Severity	Initial Response	Follow-up	Intent to Resolve	What Changed
1 - Critical	1 hour	2 hours	8 business hours	Follow-up and resolution extended
2 - Major	2 hours	4 hours	2 business days	All timelines extended
3 - Moderate	1 business day	3 business days	5 business days	Follow-up and resolution extended
4 - Minor/Cosmetic	2 business days	5 business days	10 business days	All timelines extended

Justification by Severity

Severity 1: Critical

Response stays at 1 hour during business hours. Follow-up moves to 2 hours so we can give a real status update, not a rushed placeholder. Resolution moves to 8 business hours because a 4-hour fix window with no bench depth and no after-hours coverage means cutting corners on testing and deployment.

Severity 2: Major

Response moves to 2 hours to allow a clean context switch. Resolution moves to 2 business days because a same-day fix requirement pulls someone entirely off feature work, and with 4 people that has a cascading effect on the sprint.

Severity 3: Moderate

Response stays at 1 business day. Follow-up and resolution get slight bumps (3 and 5 days respectively) because these stack up behind Sev 1 and 2 work. A little more room upfront means we actually hit the SLA instead of consistently missing it.

Severity 4: Minor and Cosmetic

All timelines extended. Resolution moves to 10 business days (or next sprint) so we can batch these into planned work instead of treating each one as an individual interrupt.

Additional Considerations

Business Hours Definition

SLA clocks run Monday through Friday, 9:00 AM to 5:00 PM EST only. Issues reported outside this window start their clock at 9:00 AM EST the next business day. This should be clearly communicated to any stakeholders or clients expecting after-hours support.

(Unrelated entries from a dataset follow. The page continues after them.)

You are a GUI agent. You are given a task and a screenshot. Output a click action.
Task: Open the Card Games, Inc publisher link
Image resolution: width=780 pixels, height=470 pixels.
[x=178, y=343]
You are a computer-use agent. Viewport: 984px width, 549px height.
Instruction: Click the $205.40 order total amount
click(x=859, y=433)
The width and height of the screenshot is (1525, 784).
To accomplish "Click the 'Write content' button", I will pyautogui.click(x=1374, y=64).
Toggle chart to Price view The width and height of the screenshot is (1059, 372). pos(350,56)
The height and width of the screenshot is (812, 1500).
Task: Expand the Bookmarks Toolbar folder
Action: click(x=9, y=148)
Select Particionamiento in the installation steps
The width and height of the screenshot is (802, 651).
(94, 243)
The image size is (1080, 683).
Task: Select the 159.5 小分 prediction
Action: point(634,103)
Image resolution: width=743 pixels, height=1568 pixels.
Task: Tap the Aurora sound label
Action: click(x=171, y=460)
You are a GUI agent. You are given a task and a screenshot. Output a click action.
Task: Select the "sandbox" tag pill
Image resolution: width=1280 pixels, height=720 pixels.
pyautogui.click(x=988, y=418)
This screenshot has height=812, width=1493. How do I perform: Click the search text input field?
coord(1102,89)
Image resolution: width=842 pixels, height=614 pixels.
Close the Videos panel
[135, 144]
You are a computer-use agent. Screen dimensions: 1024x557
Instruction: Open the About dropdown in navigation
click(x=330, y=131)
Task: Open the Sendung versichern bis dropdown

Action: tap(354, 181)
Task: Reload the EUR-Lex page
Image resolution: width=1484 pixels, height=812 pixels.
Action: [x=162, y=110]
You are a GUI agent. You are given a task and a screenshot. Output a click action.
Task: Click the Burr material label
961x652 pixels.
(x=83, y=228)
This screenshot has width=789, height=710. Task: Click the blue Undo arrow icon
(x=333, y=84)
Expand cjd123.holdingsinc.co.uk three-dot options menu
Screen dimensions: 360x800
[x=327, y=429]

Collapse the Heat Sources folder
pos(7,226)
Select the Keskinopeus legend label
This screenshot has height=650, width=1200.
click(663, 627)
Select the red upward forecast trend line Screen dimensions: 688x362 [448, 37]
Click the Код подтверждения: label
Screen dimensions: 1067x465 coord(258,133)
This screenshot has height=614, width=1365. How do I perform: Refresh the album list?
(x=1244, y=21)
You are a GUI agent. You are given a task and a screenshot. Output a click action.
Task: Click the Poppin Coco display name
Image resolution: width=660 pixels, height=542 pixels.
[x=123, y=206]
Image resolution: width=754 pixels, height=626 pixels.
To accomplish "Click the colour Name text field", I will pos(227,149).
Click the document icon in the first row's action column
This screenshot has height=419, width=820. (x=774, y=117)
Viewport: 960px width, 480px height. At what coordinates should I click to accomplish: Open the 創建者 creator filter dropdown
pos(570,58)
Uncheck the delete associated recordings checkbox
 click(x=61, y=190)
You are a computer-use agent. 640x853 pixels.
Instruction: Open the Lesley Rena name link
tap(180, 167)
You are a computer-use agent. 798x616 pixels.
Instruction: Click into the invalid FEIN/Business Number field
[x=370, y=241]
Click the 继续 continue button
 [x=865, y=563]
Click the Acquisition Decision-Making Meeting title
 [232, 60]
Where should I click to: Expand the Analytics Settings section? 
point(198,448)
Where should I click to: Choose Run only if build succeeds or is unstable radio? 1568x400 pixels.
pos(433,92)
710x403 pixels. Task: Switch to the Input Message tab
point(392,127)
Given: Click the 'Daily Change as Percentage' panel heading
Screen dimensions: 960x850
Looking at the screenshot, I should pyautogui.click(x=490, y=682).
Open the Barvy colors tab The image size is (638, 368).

Dedicated Reporting Channel and On-Call Schedule

All breaking changes and bugs should be reported through a single dedicated channel (e.g. #bugs-and-incidents in Teams) rather than scattered across DMs, emails, or random threads. This gives the team a single place to triage from and creates a clear audit trail for what was reported and when.

The team should maintain a weekly on-call rotation so there is always one designated engineer responsible for monitoring the channel, triaging incoming issues, and owning the initial response. The on-call engineer is not expected to fix everything solo, but they are the first point of contact and responsible for pulling in the right people. The rotation should be visible to the full team and updated weekly.

Holidays and PTO

With a team of 4, even one person on PTO reduces capacity by 25%. During holidays or periods with multiple people out, SLA timelines may need to be temporarily extended. We should define which holidays are observed and have a plan for communicating reduced coverage windows in advance.

Escalation Path

If an SLA is at risk of being missed, there should be a clear escalation path. The Product Development lead owns escalation for Sev 1 and 2 issues. For Sev 3 and 4, the assigned engineer is responsible for flagging blockers before the SLA window closes.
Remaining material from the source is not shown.